• _Material shown_:
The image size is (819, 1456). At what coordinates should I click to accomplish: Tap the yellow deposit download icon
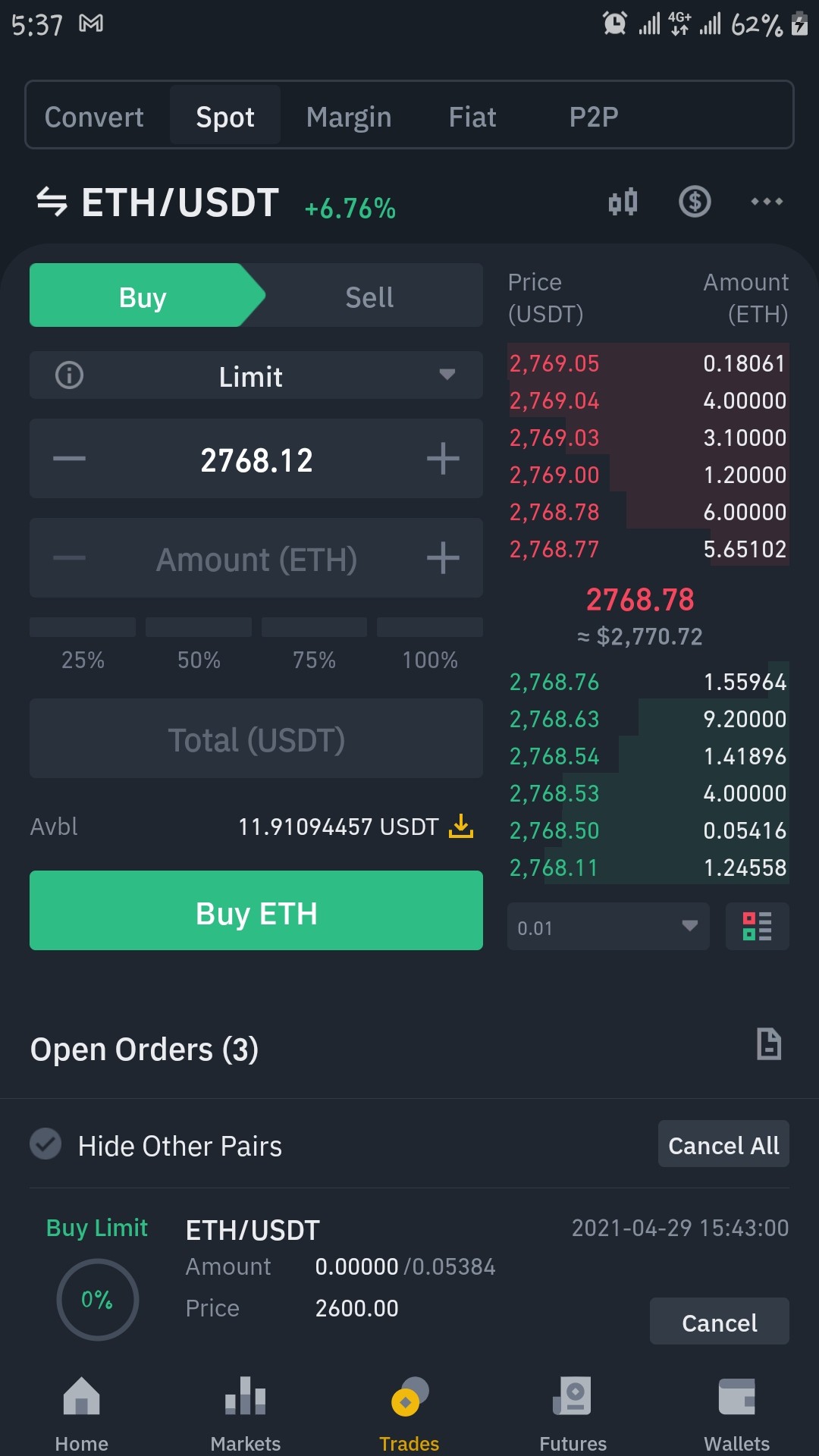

* * *

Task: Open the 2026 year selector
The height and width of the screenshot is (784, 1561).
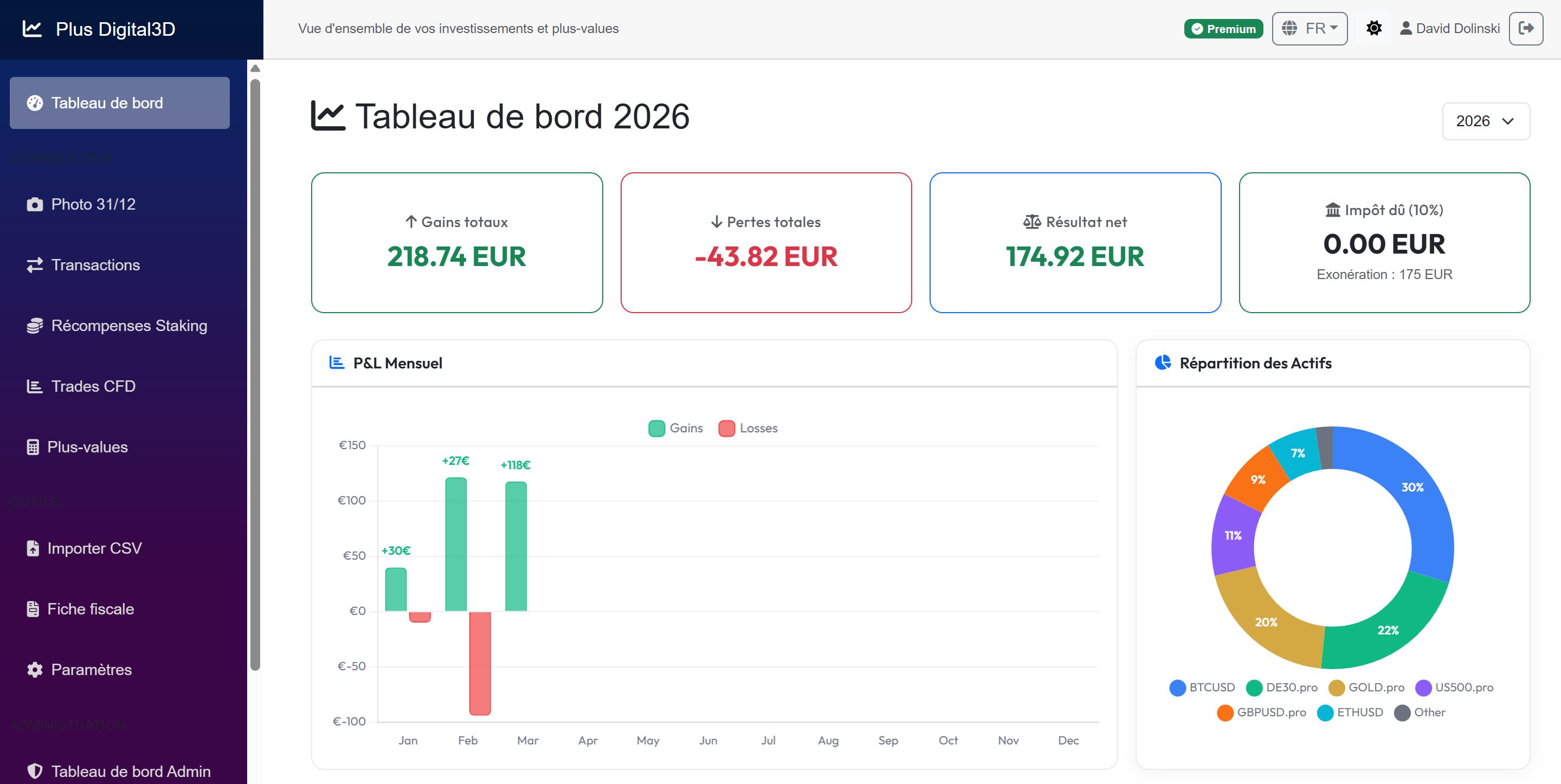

==

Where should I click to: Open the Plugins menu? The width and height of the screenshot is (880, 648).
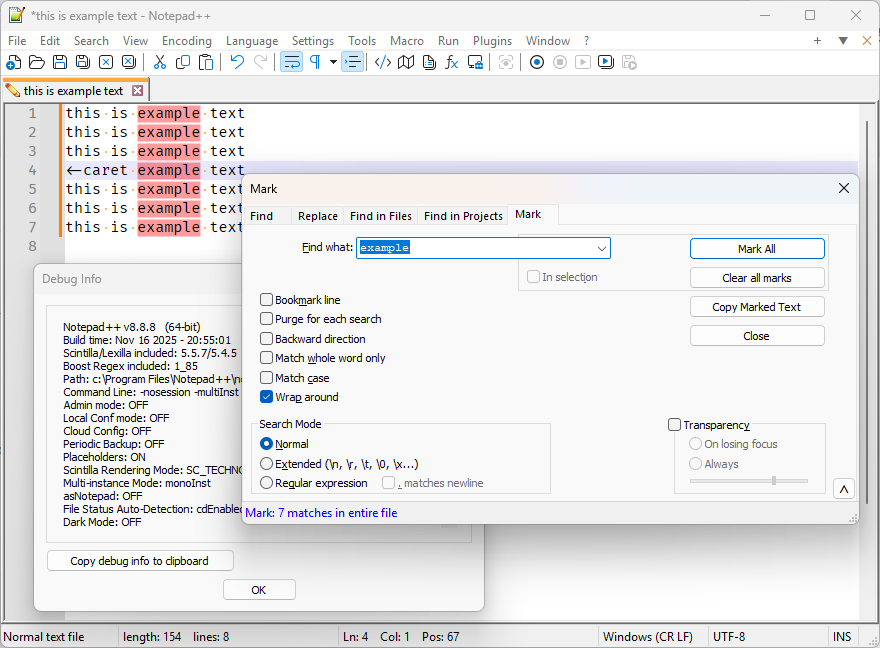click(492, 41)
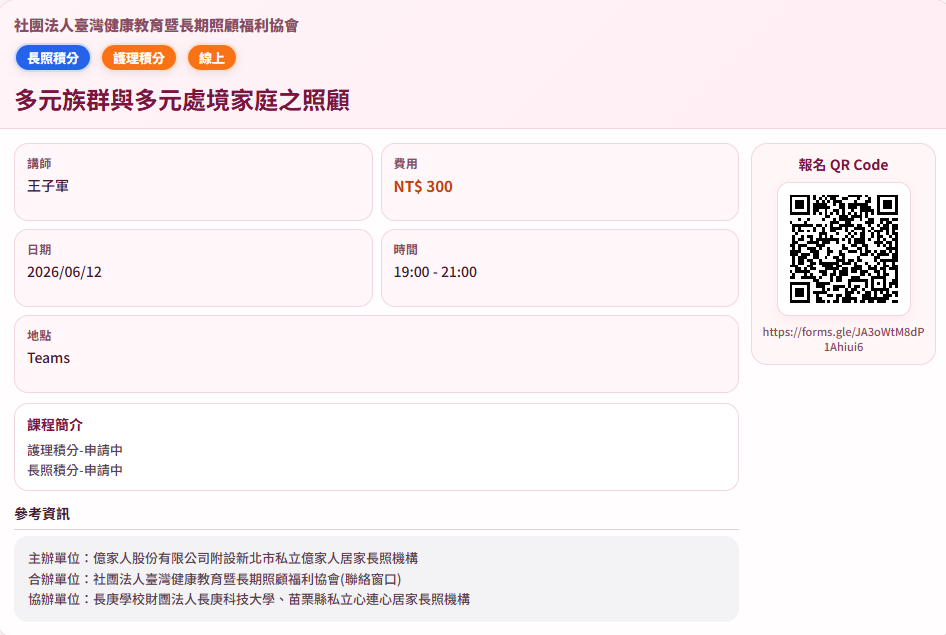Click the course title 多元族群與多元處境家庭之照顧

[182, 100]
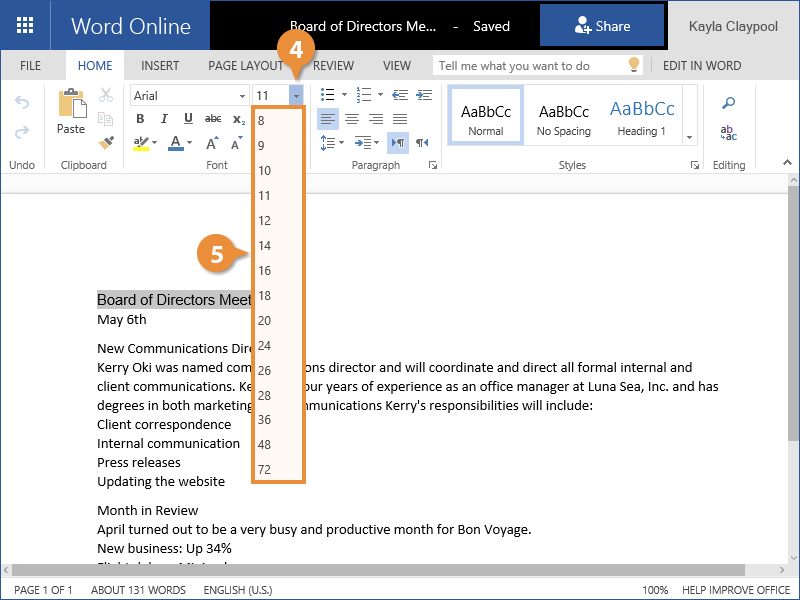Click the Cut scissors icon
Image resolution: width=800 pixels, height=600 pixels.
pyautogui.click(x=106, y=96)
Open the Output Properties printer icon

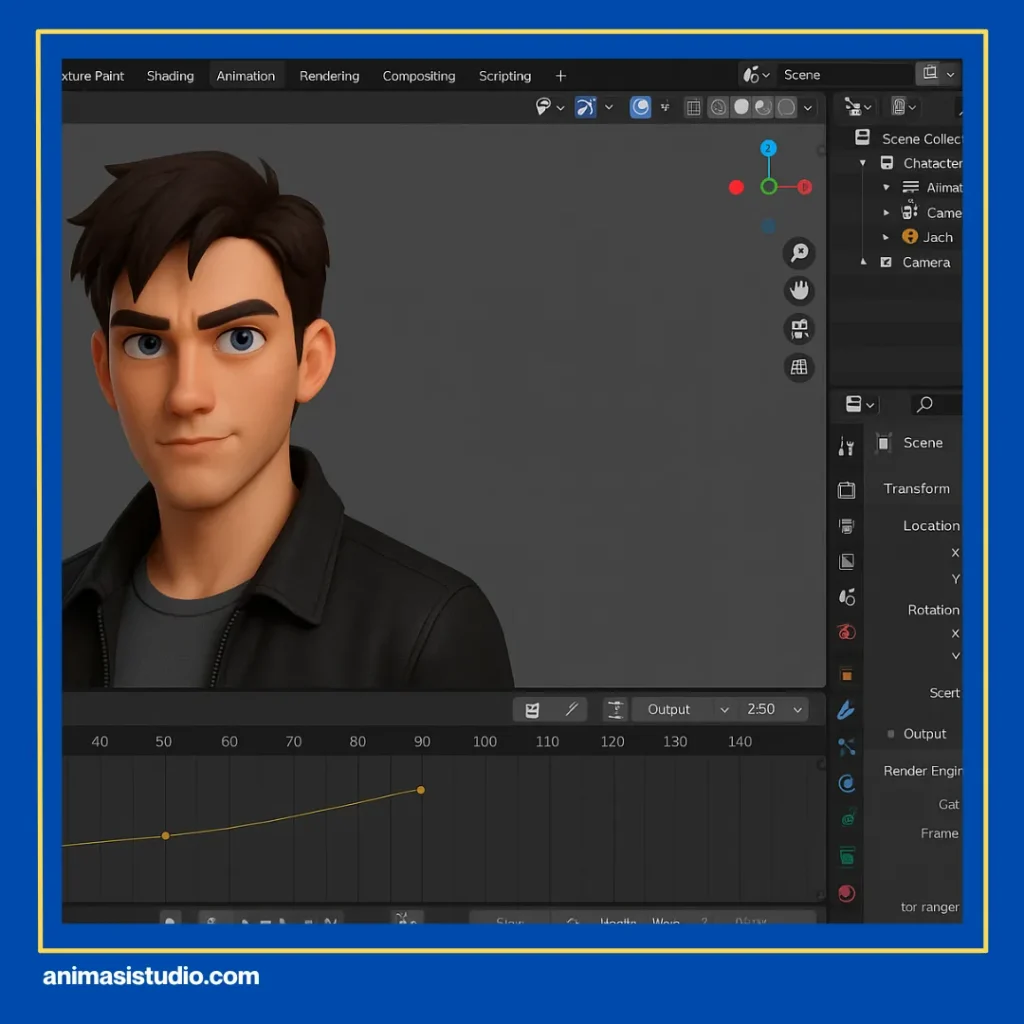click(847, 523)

• _Task brief_: Would you print exactly and only the lines of the material above that run from the line with "Task: Open the 2026 year selector" through the line with "The height and", both included?

• _Result_:
Task: Open the 2026 year selector
The height and width of the screenshot is (784, 1561).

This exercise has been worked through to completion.